▶ [Goal of the exercise]: Copy the lines verbatim, starting at the line containing "Task: Open the browser profile avatar icon" and ending at the line containing "This screenshot has width=1403, height=762.", with both of those lines included.

▶ [Raw records]:
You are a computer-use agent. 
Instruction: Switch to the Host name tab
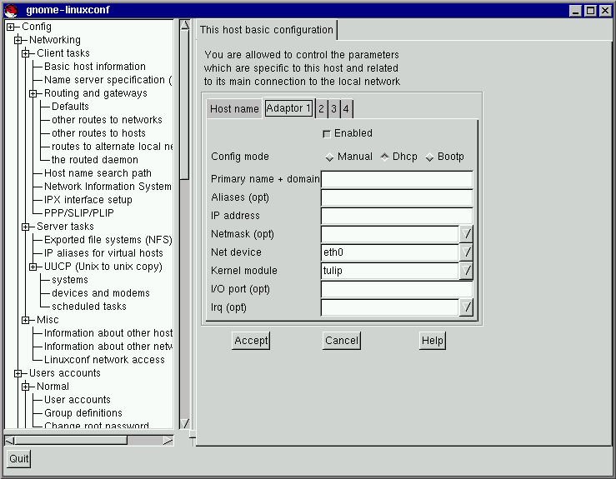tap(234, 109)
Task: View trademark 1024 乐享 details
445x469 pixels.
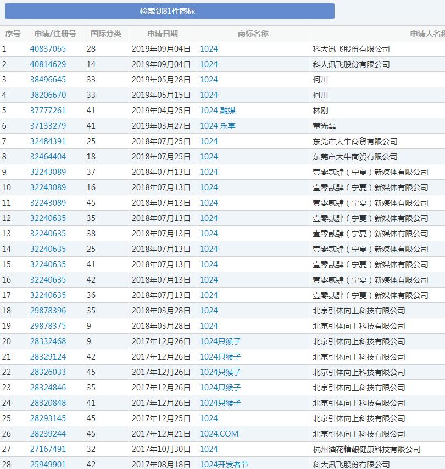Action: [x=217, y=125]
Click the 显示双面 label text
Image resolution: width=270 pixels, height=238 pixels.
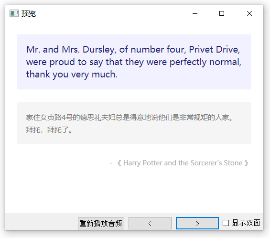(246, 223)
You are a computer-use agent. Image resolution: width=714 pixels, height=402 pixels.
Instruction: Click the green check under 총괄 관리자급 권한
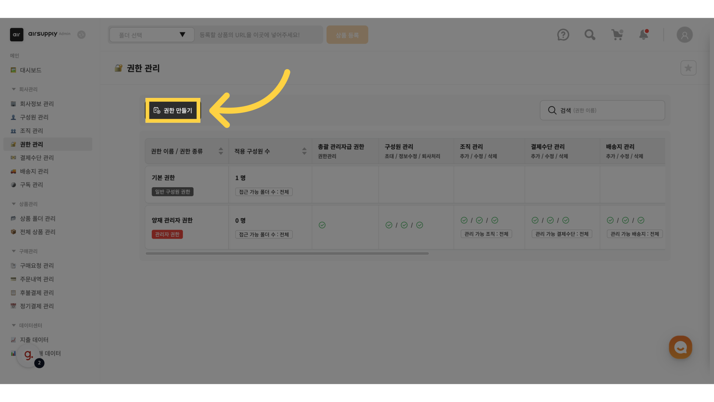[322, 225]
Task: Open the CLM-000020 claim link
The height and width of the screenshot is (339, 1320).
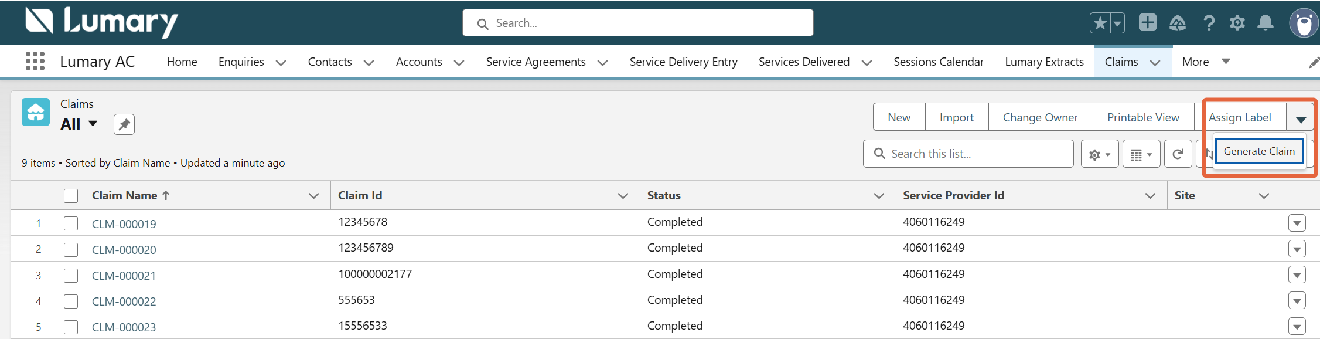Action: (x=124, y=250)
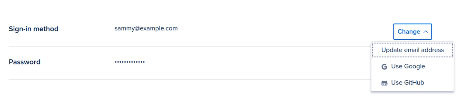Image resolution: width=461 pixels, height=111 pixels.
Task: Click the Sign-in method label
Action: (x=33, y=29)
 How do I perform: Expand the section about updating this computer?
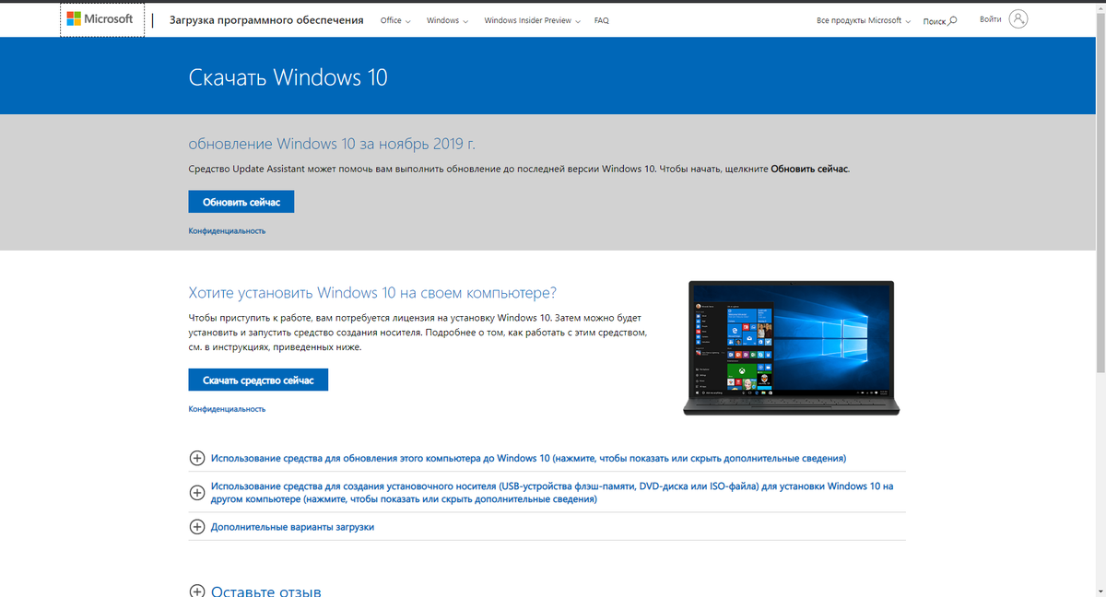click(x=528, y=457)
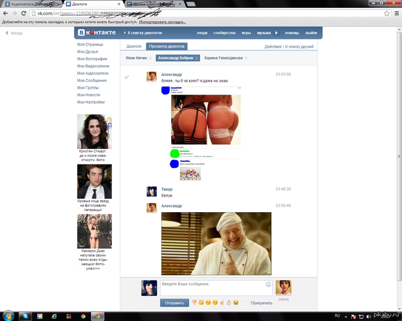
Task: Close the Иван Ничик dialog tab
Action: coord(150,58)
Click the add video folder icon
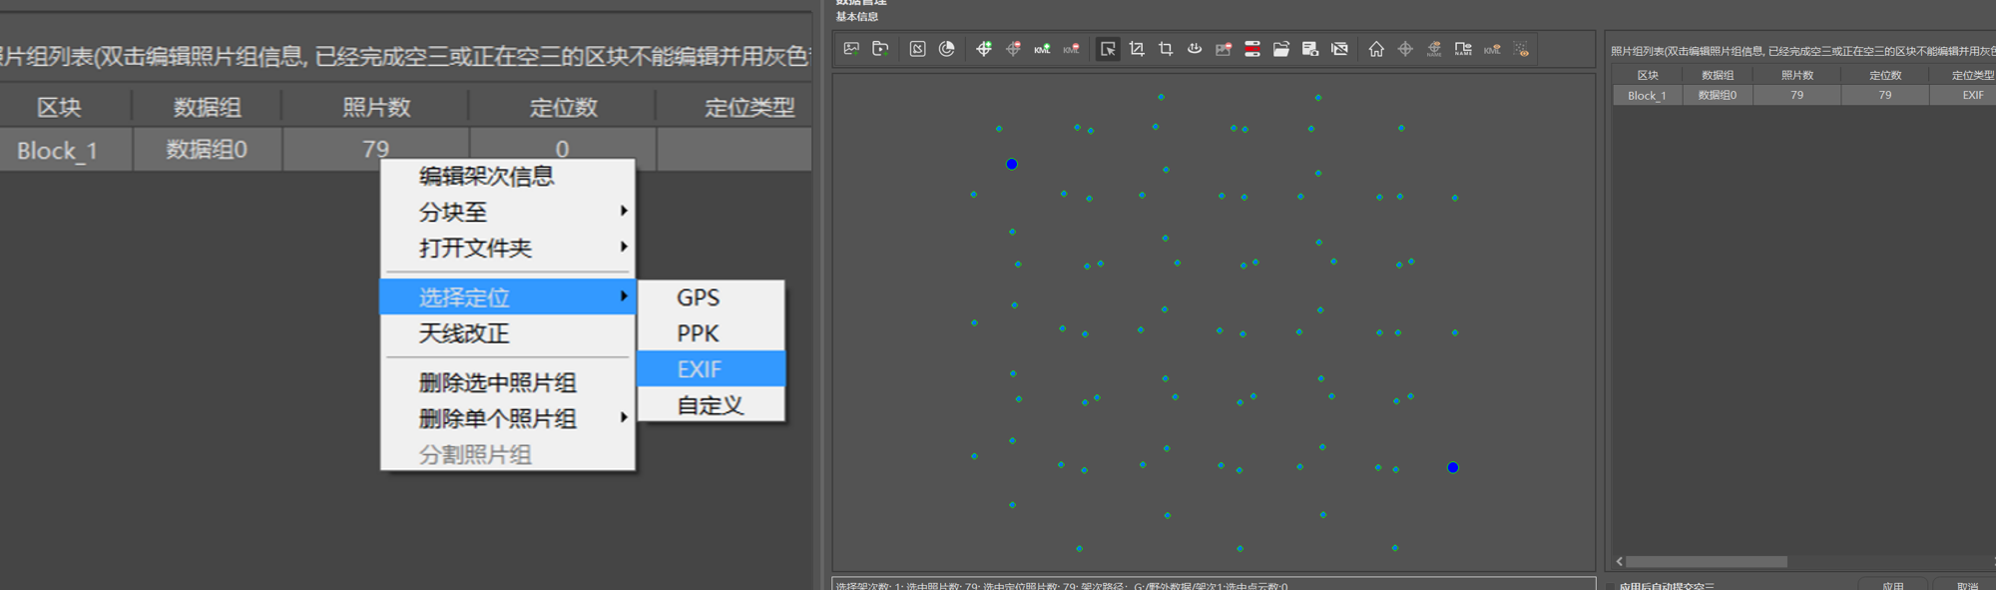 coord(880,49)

--

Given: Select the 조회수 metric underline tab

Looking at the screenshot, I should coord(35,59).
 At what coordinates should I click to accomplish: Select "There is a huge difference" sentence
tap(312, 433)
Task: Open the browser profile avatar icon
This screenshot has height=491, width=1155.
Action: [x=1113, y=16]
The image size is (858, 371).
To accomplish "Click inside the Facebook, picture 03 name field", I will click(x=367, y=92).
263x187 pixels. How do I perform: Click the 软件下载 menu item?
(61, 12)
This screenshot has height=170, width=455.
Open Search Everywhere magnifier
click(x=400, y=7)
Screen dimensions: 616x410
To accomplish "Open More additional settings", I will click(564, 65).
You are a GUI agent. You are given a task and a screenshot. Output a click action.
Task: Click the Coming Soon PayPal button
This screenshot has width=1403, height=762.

▶ [Written response]:
Task: Open the browser profile avatar icon
This screenshot has height=491, width=1155.
Action: [x=1113, y=16]
The image size is (858, 371).
To accomplish "Click inside the Facebook, picture 03 name field", I will click(x=367, y=92).
263x187 pixels. How do I perform: Click the 软件下载 menu item?
(61, 12)
This screenshot has height=170, width=455.
Open Search Everywhere magnifier
click(x=400, y=7)
Screen dimensions: 616x410
To accomplish "Open More additional settings", I will click(564, 65).
You are a GUI agent. You are given a task and a screenshot. Output a click action.
Task: Click the Coming Soon PayPal button
This screenshot has width=1403, height=762.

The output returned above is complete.